Design: A cross-sectional investigation was undertaken in 17 men and women with nonalcoholic fatty liver disease and 15 body mass index (BMI)- and age-matched controls. The concentrations of trans-16:1n−7 and 2 other biomarkers of dairy fat intake, 15:0 and 17:0, were measured in plasma phospholipids and free fatty acids (FFAs). Liver fat was estimated by computed tomography–derived liver-spleen ratio. Intravenous-glucose-tolerance tests and oral-glucose-tolerance test (OGTT) and hyperinsulinemic-euglycemic clamps were performed to assess β-cell function and hepatic and systemic insulin sensitivity.

Results: In multivariate analyses adjusted for age, sex, and BMI, phospholipid 17:0, phospholipid trans-16:1n−7, FFA 15:0, and FFA 17:0 were inversely associated with fasting plasma glucose, the area under the curve for glucose during an OGTT, and liver fat. Phospholipid trans-16:1n−7 was also positively associated with hepatic and systemic insulin sensitivity. None of the biomarkers were associated with β-cell function. The associations between dairy fat intake and glucose tolerance were attenuated by adjusting for insulin sensitivity or liver fat, but strengthened by adjusting for β-cell function.

Conclusion: Although we cannot rule out reverse causation, these data support the hypothesis that dairy fat improves glucose tolerance, possibly through a mechanism involving improved hepatic and systemic insulin sensitivity and reduced liver fat.


Alex’s notes: It has been previously shown that there is an inverse association between trans-palmitoleic acid (trans-16:1n−7) content and the risk of type 2 diabetes. This fatty acid is a known biomarker for dairy fat intake, and therefore one can hypothesize that diary fat is inversely associated with type 2 diabetes risk. The study at hand aims to confirm this by looking at if dairy fat is associated with glucose tolerance and with major determinants of glucose tolerance, including liver fat, hepatic and systemic insulin sensitivity, and β-cell function.

A total of 32 obese men and women (average 51 years of age) were included in the study, with half having non-alcoholic fatty liver disease (NAFLD).

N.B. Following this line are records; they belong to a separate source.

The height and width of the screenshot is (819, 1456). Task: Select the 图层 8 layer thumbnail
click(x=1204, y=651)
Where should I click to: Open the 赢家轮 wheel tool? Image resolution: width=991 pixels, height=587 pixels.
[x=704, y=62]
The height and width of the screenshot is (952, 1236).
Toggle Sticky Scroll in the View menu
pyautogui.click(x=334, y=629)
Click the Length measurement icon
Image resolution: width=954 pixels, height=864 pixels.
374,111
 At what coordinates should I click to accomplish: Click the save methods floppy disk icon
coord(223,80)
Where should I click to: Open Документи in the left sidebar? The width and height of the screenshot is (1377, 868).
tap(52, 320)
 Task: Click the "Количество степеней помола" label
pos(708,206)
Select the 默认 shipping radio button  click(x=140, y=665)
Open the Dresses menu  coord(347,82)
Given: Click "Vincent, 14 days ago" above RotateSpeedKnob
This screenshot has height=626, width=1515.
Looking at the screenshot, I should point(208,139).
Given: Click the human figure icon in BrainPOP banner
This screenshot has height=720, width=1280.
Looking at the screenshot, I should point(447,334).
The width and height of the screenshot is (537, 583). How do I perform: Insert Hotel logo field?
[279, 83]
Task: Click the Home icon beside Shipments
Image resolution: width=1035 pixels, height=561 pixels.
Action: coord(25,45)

Interestingly, four of 6 plasma biomarkers of dairy fat intake were significantly lower in participants with NAFLD than in controls, and dietary records confirmed that the NAFLD group consumed significantly less dairy in general and butter and cheese specifically.

The consumption of greater amounts of dairy fat was associated with lower fasting glucose concentrations, better glucose tolerance, higher systemic and hepatic insulin sensitivity, and less liver fat. The fact that the relation between biomarkers of dairy fat intake and glucose tolerance was diminished when adjusted for liver fat or measures of systemic or hepatic insulin sensitivity, but not β-cell function, suggests that the relation between dairy fat and glucose tolerance may be largely mediated by greater insulin sensitivity because of reduced liver fat content in individuals consuming more dairy fat. In other words, consuming dairy fat reduces liver fat which increases insulin sensitivity which leads to subsequent benefits.

I want to emphasize that this is only correlative and the above are simply a proposed explanation of why diary fat is beneficial. Nonetheless, this is not the first study to show the benefits of dairy fat on metabolic health and it provide more support to the notion that you should be enjoying your cream, butter, and full-fat milk – pastured and preferably raw, of course.